Records from a data collection
......

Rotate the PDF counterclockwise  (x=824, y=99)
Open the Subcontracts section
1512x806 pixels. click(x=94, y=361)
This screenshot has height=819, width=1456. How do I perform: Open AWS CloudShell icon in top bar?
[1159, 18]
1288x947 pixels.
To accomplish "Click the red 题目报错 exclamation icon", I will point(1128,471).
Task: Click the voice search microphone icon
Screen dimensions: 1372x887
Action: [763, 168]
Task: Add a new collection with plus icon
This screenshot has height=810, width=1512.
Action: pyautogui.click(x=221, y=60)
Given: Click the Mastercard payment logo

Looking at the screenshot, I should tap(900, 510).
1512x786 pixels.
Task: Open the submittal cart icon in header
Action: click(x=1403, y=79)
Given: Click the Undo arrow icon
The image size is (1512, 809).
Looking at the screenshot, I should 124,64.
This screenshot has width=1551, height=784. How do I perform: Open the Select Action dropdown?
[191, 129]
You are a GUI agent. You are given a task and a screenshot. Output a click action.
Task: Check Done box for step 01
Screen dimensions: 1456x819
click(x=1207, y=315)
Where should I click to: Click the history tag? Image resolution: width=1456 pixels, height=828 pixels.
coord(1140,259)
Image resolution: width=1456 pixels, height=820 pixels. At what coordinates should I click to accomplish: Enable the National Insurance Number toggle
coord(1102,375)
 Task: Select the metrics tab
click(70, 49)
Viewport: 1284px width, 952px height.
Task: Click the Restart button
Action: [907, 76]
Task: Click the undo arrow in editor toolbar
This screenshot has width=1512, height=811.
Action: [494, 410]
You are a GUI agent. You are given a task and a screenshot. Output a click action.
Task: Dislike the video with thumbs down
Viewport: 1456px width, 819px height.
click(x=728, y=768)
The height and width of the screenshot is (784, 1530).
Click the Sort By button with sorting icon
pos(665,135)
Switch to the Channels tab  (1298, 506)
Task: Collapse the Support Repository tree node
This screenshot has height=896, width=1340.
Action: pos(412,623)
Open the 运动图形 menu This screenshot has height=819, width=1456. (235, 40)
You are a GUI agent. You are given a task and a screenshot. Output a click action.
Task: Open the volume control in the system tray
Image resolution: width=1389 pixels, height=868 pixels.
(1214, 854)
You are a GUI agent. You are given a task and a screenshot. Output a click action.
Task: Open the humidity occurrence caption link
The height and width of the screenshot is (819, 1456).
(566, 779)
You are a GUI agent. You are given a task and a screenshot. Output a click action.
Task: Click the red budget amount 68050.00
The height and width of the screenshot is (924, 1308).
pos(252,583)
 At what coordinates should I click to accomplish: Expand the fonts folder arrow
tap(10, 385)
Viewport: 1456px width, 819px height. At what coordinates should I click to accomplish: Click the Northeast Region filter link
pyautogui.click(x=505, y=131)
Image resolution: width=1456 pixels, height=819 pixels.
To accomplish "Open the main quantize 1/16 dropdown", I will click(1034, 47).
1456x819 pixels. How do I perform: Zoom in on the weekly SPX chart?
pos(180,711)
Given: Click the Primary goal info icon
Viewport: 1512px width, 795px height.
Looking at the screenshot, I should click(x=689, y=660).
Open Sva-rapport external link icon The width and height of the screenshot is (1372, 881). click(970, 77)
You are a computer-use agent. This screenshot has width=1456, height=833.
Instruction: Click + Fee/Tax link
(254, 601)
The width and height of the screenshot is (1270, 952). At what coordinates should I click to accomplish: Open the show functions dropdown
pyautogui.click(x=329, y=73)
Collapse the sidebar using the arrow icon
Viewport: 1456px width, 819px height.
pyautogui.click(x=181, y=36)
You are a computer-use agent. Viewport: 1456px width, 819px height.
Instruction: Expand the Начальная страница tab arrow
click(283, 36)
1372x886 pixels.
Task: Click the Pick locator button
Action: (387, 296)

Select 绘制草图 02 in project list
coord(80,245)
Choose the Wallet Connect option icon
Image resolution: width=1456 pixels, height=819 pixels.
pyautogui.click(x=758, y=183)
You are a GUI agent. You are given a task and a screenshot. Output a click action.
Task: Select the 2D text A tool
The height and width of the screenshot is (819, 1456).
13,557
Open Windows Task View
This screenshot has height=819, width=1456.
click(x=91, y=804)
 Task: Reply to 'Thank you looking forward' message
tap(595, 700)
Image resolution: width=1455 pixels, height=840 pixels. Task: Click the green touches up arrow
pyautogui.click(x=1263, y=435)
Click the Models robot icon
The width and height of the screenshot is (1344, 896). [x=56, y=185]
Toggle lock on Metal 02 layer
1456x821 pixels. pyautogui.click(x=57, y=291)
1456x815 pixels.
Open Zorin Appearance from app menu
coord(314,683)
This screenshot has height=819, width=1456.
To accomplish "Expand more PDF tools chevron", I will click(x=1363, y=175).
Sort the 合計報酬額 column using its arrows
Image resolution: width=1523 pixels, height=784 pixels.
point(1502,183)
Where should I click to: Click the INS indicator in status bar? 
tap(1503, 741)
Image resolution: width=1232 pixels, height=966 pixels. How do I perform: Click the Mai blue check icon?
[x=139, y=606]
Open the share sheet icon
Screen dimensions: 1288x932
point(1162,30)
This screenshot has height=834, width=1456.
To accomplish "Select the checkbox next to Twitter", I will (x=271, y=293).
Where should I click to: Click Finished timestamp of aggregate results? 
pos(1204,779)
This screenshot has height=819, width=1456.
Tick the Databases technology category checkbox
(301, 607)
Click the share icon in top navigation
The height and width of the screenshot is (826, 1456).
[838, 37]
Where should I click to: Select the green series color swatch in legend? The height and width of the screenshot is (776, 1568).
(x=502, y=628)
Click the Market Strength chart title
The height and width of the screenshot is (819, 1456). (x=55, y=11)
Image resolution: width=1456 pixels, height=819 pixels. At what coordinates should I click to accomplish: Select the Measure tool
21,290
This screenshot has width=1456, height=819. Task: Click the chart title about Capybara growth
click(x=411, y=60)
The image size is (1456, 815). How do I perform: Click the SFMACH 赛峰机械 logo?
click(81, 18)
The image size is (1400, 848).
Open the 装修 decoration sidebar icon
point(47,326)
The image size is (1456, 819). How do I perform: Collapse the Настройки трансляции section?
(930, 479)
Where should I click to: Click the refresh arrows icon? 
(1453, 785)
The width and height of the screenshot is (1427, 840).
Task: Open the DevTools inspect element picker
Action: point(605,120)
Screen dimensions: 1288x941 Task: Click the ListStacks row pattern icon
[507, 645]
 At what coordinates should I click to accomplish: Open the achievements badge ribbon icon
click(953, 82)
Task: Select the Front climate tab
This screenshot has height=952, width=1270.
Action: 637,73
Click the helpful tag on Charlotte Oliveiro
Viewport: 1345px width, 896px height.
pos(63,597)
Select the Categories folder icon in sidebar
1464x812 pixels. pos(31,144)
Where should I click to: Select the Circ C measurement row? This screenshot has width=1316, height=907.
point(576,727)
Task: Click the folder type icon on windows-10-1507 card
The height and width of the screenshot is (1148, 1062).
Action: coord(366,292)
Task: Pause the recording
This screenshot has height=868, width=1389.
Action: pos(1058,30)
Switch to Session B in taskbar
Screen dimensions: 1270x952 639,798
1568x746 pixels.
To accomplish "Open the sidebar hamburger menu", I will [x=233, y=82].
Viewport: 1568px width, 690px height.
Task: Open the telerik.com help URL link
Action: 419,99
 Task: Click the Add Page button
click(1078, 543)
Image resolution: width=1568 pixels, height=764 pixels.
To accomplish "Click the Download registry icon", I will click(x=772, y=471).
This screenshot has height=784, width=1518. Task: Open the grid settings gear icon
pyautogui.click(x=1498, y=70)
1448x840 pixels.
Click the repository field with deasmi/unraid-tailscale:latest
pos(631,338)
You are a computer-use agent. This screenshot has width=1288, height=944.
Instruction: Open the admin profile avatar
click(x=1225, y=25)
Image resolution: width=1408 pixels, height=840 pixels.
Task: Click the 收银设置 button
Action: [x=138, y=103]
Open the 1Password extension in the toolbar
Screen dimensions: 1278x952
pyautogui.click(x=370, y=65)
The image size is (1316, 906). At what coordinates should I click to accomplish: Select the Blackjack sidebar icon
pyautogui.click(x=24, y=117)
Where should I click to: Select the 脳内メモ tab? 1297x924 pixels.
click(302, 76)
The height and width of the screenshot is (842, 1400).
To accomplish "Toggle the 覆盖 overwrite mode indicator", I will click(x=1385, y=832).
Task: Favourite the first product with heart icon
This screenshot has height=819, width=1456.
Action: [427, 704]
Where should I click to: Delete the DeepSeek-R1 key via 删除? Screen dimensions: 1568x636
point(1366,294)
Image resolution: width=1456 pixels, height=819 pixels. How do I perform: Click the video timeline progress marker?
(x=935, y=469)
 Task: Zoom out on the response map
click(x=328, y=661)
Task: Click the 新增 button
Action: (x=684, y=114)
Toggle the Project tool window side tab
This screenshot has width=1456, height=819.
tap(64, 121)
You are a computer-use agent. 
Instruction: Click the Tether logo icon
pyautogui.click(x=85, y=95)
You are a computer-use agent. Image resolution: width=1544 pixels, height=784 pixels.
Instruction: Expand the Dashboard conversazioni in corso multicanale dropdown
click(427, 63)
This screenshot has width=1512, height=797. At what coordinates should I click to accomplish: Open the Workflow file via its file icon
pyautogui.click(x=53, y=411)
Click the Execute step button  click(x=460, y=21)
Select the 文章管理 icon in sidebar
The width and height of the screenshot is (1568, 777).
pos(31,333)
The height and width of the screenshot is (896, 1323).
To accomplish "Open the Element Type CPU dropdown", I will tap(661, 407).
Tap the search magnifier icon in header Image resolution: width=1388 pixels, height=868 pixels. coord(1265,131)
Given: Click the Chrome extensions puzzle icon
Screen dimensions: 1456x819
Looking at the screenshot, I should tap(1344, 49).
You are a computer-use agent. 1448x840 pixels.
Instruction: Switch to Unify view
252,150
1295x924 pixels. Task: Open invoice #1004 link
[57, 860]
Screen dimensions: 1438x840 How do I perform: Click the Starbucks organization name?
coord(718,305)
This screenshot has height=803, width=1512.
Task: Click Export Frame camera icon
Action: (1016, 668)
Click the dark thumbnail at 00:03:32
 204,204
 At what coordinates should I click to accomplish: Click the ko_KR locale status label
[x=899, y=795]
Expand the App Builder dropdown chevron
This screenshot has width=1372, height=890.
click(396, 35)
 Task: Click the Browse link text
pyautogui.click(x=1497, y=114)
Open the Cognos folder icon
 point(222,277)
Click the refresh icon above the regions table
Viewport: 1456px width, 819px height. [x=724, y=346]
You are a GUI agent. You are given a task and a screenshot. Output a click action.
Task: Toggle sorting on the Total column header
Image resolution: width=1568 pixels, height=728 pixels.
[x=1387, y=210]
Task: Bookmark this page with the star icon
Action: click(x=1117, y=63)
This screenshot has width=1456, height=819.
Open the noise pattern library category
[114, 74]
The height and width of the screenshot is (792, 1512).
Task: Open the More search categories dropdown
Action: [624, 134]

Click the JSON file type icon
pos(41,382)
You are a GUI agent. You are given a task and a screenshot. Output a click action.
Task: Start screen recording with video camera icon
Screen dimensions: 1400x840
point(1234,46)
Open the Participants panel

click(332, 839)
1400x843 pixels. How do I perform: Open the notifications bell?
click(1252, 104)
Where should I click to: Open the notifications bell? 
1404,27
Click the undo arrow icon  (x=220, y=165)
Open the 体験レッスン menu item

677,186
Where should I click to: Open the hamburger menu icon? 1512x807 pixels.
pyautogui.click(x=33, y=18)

......

What is the number of lines in the preceding entries that hold the string "recording"? Give it alone.

2